We know now that a text is not a line of words releasing a single “theological meaning” (the “message” of the Author-God) but a multidimensional space in which a variety of writings, none of them original, blend and clash. The text is a tissue of quotations drawn from the innumerable centres of culture. […] [The writer’s] only power is to mix writings, to counter the ones with the others, in such a way as never to rest on any one of them. Did he wish to express himself, he ought at least to know that the inner “thing” he thinks to “translate” is itself a ready-formed dictionary, its words only explainable through other words, and so on indefinitely.
To give a text an Author is to impose a limit on that text, to furnish it with a final signified, to close the writing.
“The Death of the Author” - Roland Barthes
It is not true that works are created by their authors. Works are created by works, texts are created by texts, all together they speak to each other independently of the intentions of their authors.

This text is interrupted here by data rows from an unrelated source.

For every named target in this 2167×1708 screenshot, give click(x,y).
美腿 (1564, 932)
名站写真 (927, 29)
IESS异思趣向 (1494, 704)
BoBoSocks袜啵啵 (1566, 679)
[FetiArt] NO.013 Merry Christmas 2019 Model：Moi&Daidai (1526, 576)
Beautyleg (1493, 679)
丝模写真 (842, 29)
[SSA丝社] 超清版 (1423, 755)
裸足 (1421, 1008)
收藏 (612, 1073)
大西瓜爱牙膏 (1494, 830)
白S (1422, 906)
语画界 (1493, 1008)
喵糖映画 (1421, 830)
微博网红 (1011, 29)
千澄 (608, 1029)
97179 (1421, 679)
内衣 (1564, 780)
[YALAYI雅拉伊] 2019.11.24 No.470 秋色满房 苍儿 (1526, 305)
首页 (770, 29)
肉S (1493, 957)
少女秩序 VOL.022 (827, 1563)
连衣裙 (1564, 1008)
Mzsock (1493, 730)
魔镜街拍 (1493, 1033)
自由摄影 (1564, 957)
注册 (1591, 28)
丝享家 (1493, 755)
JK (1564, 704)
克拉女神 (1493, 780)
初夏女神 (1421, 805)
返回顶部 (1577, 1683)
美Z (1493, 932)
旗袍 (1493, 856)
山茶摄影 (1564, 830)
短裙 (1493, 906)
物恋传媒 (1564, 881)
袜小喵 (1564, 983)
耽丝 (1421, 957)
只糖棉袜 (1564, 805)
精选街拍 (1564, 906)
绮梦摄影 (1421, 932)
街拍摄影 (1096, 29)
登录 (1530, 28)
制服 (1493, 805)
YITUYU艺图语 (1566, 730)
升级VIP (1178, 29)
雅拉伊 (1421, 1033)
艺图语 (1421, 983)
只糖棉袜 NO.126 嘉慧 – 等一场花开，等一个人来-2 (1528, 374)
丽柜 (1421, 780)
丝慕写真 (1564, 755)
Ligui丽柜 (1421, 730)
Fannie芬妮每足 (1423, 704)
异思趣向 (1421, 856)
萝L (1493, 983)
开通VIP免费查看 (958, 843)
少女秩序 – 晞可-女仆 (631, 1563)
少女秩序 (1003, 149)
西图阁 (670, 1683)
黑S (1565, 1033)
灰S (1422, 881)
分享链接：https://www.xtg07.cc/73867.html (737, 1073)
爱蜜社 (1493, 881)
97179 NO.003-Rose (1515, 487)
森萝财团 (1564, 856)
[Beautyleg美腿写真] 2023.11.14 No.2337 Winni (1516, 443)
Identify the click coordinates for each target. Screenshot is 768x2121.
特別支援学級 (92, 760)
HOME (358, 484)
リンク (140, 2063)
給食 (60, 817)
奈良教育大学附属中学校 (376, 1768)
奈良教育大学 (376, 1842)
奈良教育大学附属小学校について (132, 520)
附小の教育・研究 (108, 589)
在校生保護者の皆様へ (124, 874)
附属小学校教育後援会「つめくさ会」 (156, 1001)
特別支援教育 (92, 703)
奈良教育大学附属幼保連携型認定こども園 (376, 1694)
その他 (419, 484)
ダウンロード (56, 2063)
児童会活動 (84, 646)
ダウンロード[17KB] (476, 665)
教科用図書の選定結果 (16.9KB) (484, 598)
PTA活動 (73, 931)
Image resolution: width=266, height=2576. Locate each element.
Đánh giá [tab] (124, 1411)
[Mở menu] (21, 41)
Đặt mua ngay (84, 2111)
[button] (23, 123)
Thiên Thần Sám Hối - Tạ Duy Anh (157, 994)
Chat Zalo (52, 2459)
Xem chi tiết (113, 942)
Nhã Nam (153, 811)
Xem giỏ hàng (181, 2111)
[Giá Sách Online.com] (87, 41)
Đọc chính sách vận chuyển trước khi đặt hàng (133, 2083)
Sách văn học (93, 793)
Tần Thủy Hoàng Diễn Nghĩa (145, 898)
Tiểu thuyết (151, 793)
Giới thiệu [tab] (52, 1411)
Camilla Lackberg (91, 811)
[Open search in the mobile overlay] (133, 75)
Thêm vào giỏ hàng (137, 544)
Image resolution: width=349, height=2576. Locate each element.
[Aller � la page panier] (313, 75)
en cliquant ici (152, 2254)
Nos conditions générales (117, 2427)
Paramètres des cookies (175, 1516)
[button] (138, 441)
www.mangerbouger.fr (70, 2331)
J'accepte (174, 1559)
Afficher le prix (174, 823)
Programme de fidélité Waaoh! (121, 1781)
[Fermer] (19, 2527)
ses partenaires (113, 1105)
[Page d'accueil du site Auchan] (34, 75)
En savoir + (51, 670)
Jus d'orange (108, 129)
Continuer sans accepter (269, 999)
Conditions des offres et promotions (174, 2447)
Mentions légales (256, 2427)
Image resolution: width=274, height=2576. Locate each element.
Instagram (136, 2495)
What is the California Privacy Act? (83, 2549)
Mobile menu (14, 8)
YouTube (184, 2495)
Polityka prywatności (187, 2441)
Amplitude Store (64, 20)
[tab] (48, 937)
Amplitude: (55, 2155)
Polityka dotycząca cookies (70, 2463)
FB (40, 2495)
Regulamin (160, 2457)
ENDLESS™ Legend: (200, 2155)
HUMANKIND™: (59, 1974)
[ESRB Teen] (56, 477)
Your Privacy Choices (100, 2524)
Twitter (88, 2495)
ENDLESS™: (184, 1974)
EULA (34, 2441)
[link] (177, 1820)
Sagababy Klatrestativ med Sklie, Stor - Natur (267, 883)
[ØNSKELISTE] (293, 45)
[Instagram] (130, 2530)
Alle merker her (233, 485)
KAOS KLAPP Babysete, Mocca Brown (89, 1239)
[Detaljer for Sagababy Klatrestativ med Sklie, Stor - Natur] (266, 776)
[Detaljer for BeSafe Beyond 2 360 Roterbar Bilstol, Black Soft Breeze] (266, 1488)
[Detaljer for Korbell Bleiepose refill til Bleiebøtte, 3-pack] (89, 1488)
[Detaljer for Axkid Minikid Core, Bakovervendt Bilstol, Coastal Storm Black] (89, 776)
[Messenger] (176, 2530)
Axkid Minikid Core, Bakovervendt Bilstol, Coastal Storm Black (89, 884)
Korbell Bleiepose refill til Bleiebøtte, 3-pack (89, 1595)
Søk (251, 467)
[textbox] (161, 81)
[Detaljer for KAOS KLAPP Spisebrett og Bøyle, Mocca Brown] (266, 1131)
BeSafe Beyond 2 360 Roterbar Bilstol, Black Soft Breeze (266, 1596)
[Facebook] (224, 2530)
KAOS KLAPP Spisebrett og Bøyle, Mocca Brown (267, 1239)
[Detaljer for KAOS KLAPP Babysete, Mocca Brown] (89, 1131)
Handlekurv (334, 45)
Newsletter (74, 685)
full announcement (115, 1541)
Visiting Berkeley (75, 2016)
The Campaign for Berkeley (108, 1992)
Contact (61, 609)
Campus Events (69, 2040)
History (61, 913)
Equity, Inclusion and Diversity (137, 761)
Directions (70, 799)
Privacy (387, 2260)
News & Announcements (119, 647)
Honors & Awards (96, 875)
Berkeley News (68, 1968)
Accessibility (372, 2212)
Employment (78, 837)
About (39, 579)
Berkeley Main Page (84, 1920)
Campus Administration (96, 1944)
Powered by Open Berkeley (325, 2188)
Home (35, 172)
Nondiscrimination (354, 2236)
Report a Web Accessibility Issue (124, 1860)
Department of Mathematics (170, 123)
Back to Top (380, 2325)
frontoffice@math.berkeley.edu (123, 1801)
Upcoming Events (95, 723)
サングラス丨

“Casablanca: Cult Movies and Intertextual Collage” - Umberto Eco
Kristeva coined the word ‘Intertextuality’ in an article which aimed at introducing the work of Mikhail Bakhtin in France. For this reason, intertextuality was first used with reference to what Bakhtin calls the dialogic aspect of language, which “foregrounds class, ideological and other conflicts, divisions and hierarchies within society.” Bakhtin lays the emphasis on the otherness of language, on its internal stratification, on what he calls polyphony, or heteroglossia – the coexistence and interplay of several types of discourse reflecting the social or class dialects and the different generations and age groups of society. For Bakhtin “the life of the word is contained in its transfer from one mouth to another, from one context to another context, from one social collective to another.”